In the most important news for same-sex couples since the Supreme Court struck down the Defense of Marriage Act (DOMA) in June, the Internal Revenue Service issued a press release on August 29 stating that it has ruled that, for federal tax purposes, all same-sex couples who married legally in jurisdictions that recognize their marriages will be considered married. That means that a same-sex couple who married in, say, the District of Columbia but lives in Virginia will be considered married by the IRS, even though the state of Virginia does not recognize same-sex marriages (or same-sex relationships of any sort).
In other words, married same-sex couples will have the same legal rights and obligations under the Internal Revenue Code as heterosexual couples, regardless of where that same-sex couple lives. The will have to file their 2013 taxes – jointly or separately – as married and incur the benefit or “marriage tax,” depending on their particular circumstances, of filing in that status. They will also now be able to put their same-sex spouses on their employer-provided health insurance with the two-fold tax benefit of (1) not having to pay taxes on the health insurance premium subsidy provided by their employer for their spouse’s insurance and (2) having the employee share of the health insurance premium for their spouse’s coverage, like the premium for the employee’s coverage, taken out of pre-tax income. To name a few other consequences, if a same-sex couple divorces, the couple will be able to divide, transfer, and retitle property without tax consequences, and when a spouse dies, the part of the estate going to the surviving spouse will not be subject to estate taxes.

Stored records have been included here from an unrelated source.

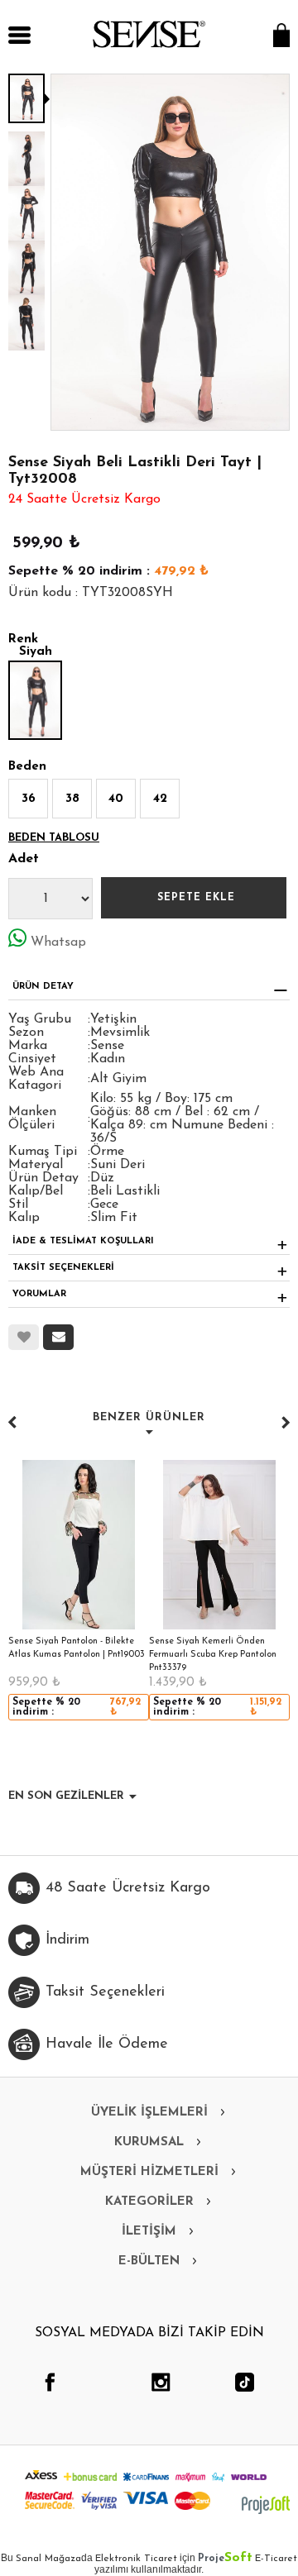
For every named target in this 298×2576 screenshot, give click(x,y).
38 (72, 799)
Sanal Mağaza (48, 2559)
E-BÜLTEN (149, 2261)
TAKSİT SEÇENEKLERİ (63, 1267)
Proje (225, 2559)
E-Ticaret (276, 2559)
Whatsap (58, 942)
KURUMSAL (149, 2142)
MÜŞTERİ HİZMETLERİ (149, 2172)
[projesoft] (266, 2505)
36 (29, 799)
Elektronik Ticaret (136, 2559)
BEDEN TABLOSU (53, 837)
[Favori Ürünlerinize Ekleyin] (23, 1337)
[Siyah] (35, 700)
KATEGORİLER (149, 2202)
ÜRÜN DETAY (43, 986)
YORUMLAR (39, 1294)
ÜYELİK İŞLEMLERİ (149, 2112)
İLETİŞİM (149, 2231)
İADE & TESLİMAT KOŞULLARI (83, 1241)
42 (160, 799)
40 (115, 799)
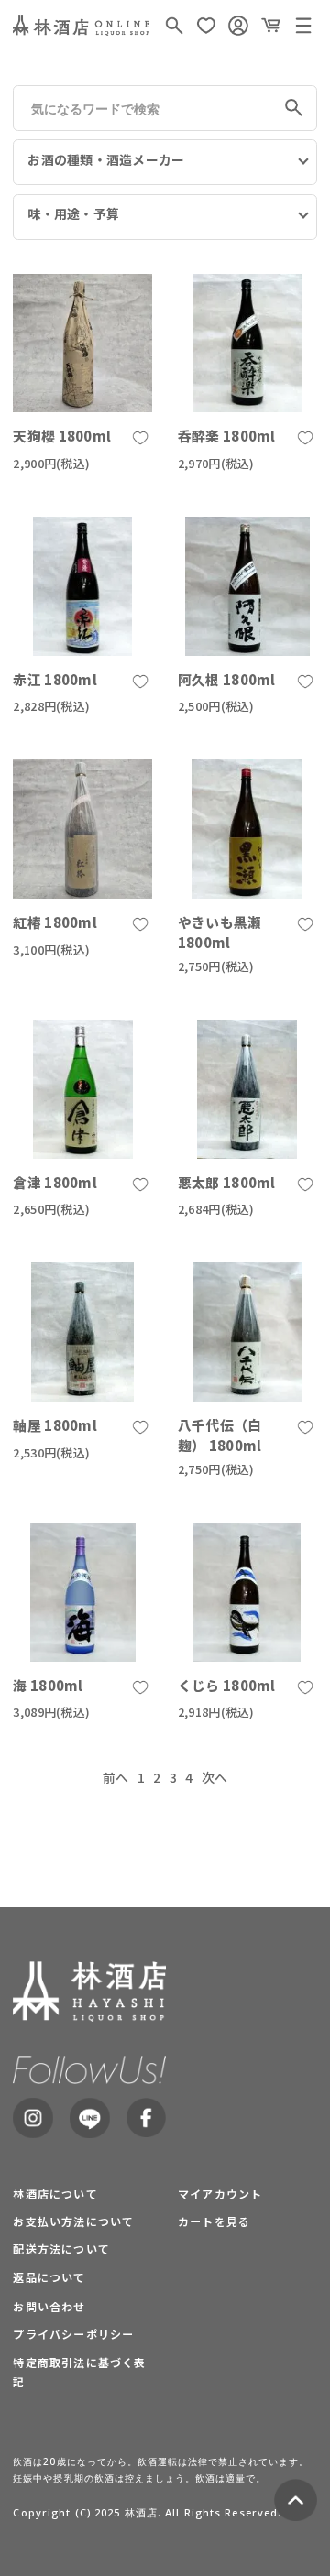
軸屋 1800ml (55, 1425)
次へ (215, 1777)
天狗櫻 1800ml (62, 435)
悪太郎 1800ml (227, 1182)
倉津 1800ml (55, 1182)
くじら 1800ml (227, 1685)
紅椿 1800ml (55, 922)
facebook (146, 2117)
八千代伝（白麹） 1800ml (220, 1435)
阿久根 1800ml (227, 679)
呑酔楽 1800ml (227, 435)
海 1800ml (47, 1685)
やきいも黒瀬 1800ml (220, 932)
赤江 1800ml (55, 679)
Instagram (32, 2117)
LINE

Even before the IRS ruled on the question, it was clear that married same-sex couples living in states like Maryland and Massachusetts, which recognize their marriage, would be treated the same for tax purposes as heterosexual couples – one of the most important consequences of the Supreme Court’s decision in U.S. v. Windsor, striking down DOMA. What was not clear was whether married same-sex couples living in states that do not recognize their marriage would be considered married for federal tax purposes. For them, the IRS ruling is huge.
In its August 29 ruling, the IRS also made clear that same-sex couples who married in previous years and want to amend their tax returns to change their filing status to married can do so “for one or more prior tax years still open under the statute of limitations.” They can also seek refunds for taxes they would not have paid if their marriage had been considered legal.